Février 2003, une date à ne pas oublier
Quatorze Marocains, membres présumés d'une «secte satanique», sont passés devant les juges à Casablanca le 25 février 2003 pour «actes pouvant ébranler la foi des musulmans». Ils ont été également accusés de «détention d'objets contraires aux bonnes moeurs», et de «complicité et aménagement d'un local pour prostitution». Ecroués le 16 février 2003, ils risquaient des peines allant de six mois à trois ans de prison. Ils ont été condamnés à des peines entre un mois et un an avant d'être graciés par le Roi. Les pièces à conviction présentées à la justice étaient composées de squelettes, de crânes, de T-shirts frappés du signe du Pentagone, de cobras et de vipères rouges et «une série de CD diaboliques». Agés entre 20 et 28 ans, les prévenus, issus de la classe moyenne, n'étaient en fait que des amoureux de la musique, un certain type musical, du Metal très corsé.
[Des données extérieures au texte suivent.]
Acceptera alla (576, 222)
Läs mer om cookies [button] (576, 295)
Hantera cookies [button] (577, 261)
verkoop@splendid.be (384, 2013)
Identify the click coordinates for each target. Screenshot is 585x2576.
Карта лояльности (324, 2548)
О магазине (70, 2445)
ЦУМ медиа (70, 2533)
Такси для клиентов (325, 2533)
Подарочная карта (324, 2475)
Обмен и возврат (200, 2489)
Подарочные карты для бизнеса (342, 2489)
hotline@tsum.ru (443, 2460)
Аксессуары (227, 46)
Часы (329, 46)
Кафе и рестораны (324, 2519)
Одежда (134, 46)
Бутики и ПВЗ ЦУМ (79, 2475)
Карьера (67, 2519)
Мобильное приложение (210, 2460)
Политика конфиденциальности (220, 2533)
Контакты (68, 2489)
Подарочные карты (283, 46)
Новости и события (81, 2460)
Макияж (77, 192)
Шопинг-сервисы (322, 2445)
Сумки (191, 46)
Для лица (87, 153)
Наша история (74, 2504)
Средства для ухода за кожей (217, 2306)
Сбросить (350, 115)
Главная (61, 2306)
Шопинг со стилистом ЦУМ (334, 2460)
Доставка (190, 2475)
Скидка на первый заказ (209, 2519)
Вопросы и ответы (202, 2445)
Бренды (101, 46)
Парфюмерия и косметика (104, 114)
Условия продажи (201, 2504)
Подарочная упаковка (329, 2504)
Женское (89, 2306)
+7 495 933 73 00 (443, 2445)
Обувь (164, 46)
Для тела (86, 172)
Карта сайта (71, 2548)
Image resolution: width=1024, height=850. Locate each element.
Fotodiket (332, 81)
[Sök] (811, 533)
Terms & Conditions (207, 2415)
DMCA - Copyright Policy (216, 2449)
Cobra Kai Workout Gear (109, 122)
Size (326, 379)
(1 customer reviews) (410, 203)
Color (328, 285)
Et c'est sur la base de ce goût musical qu'ils ont fait les frais d'une grosse machination politique avec slogans à l'enceinte du Parlement, compromis idéologiques et fausses idéologies. « Dans la même veine politicienne, le quotidien islamiste Attajdid, avait annoncé que la «campagne» contre Abadat Al Chaïtane (Adeptes de Satan) était «vouée à l'échec dès le départ», car «elle est minée par d'autres campagnes qui encouragent toutes les formes de déliquescence, l'alcool et le libertinage, et qui sont ignorées par les autorités», avant de souligner que «la meilleure campagne consiste à réhabiliter l'éducation islamique équilibrée, modérée et réaliste». Pourtant, ce sont des députés proches du quotidien et du parti du PJD qui avaient mené de concert une cabale contre les 14 de Casablanca.